GIVEN INSTRUCTION: Quote the entries word for word from the line containing "Click the 请输入服务模型标识符 search field" through the end of the entries, and leave the pictures out.

RECORDS PROVIDED:
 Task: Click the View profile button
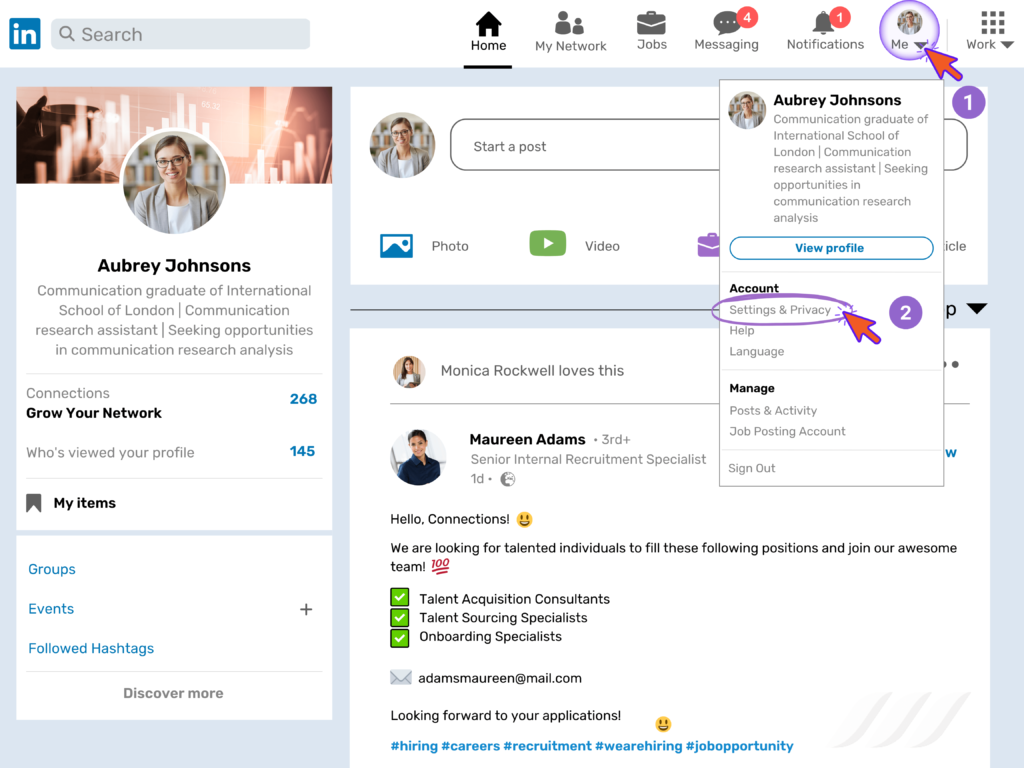click(x=830, y=248)
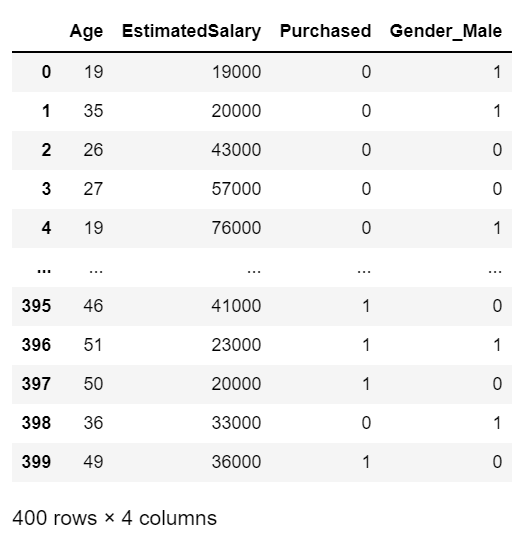Click salary value 23000

[x=236, y=345]
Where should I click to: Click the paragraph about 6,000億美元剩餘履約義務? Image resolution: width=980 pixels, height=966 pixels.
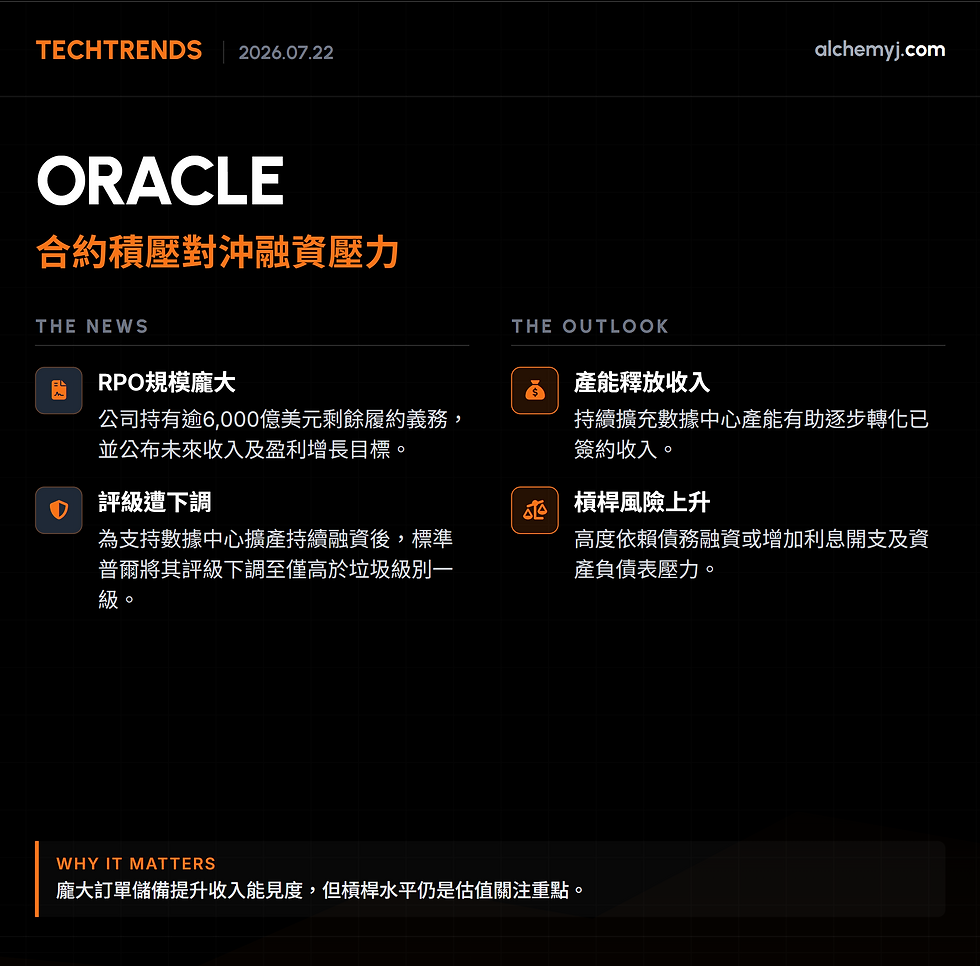point(281,434)
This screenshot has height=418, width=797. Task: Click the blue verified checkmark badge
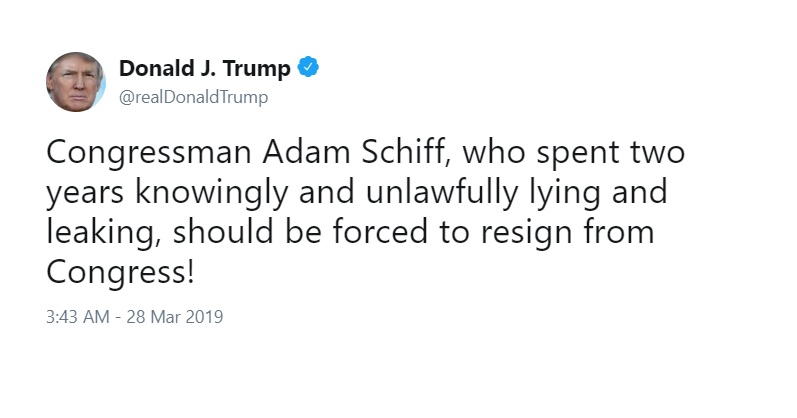coord(308,67)
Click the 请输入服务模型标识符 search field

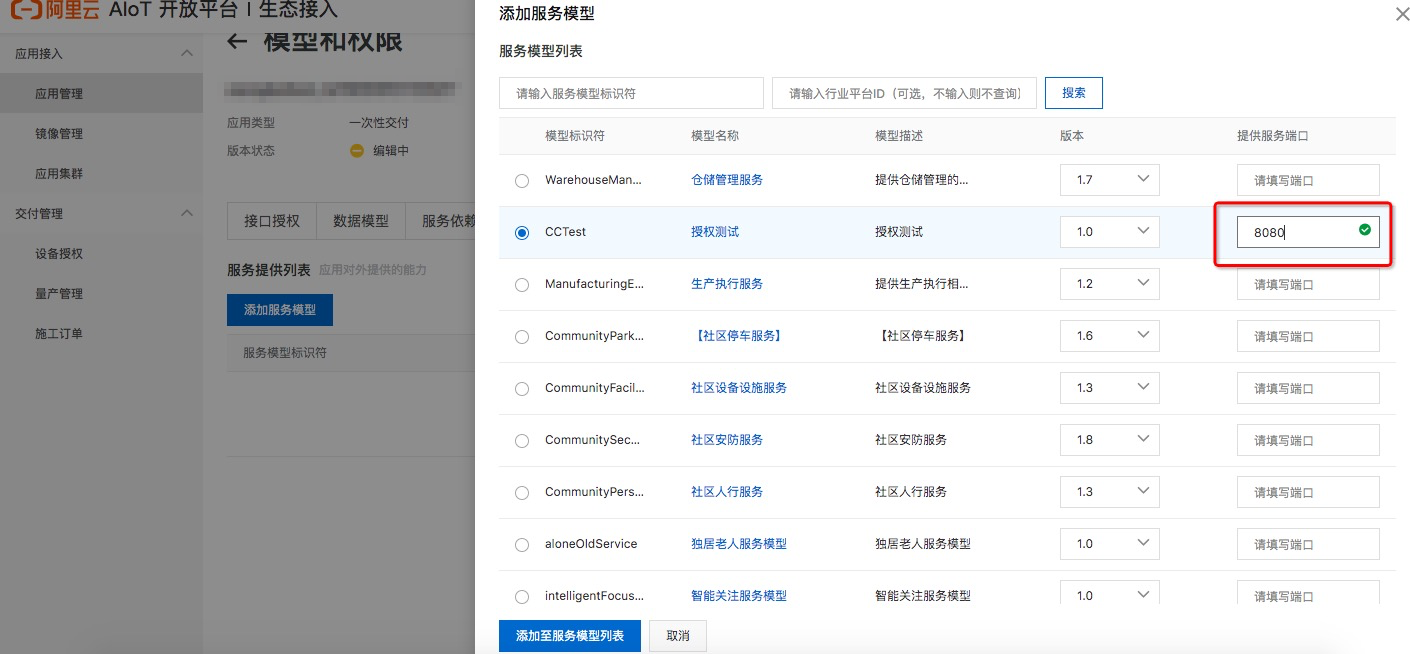[x=631, y=93]
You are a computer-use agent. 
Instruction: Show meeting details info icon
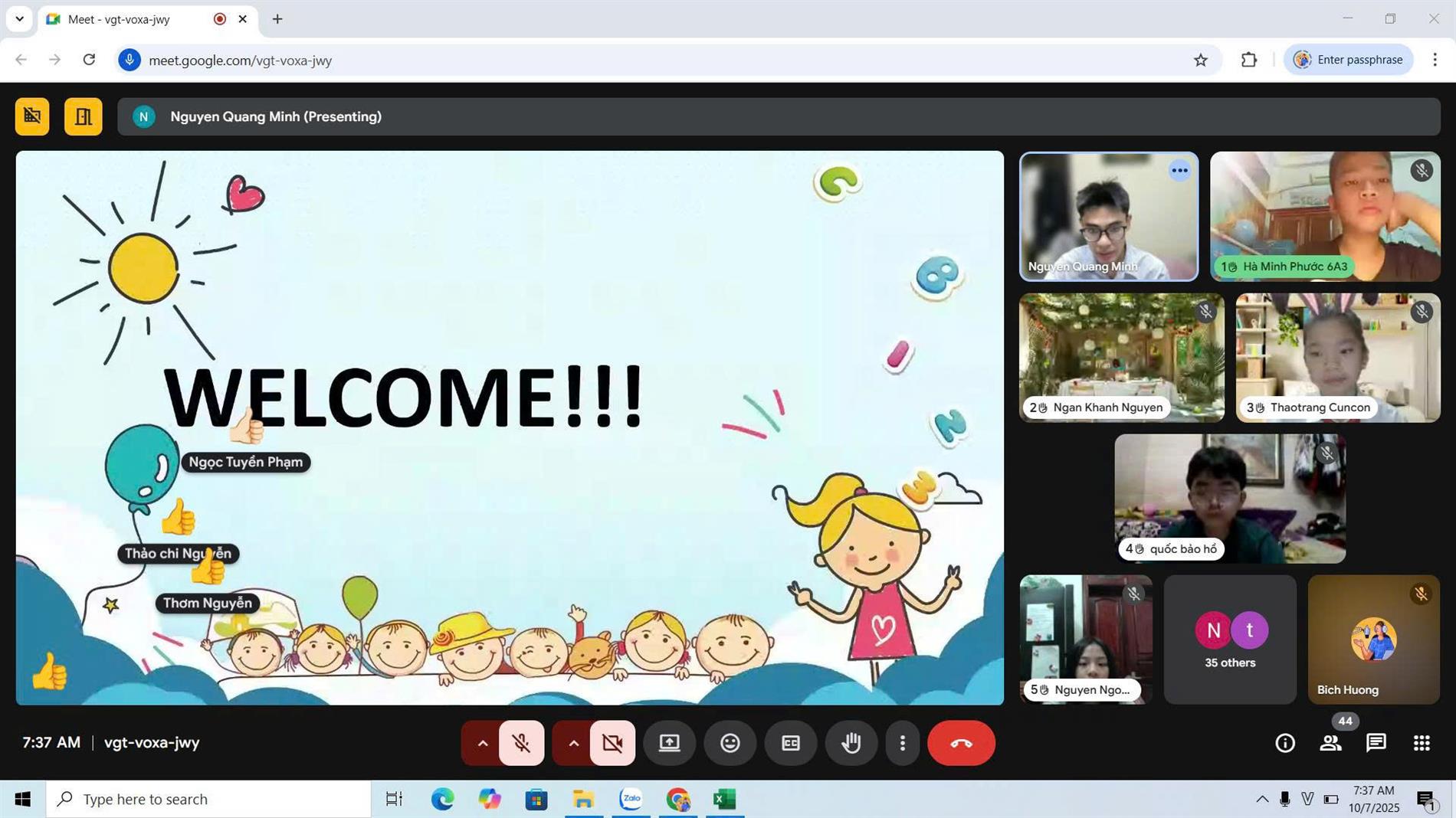(1284, 743)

TASK RESULT:
Click the 请输入服务模型标识符 search field

[x=631, y=93]
You are a computer-use agent. 
Instruction: Show meeting details info icon
(1284, 743)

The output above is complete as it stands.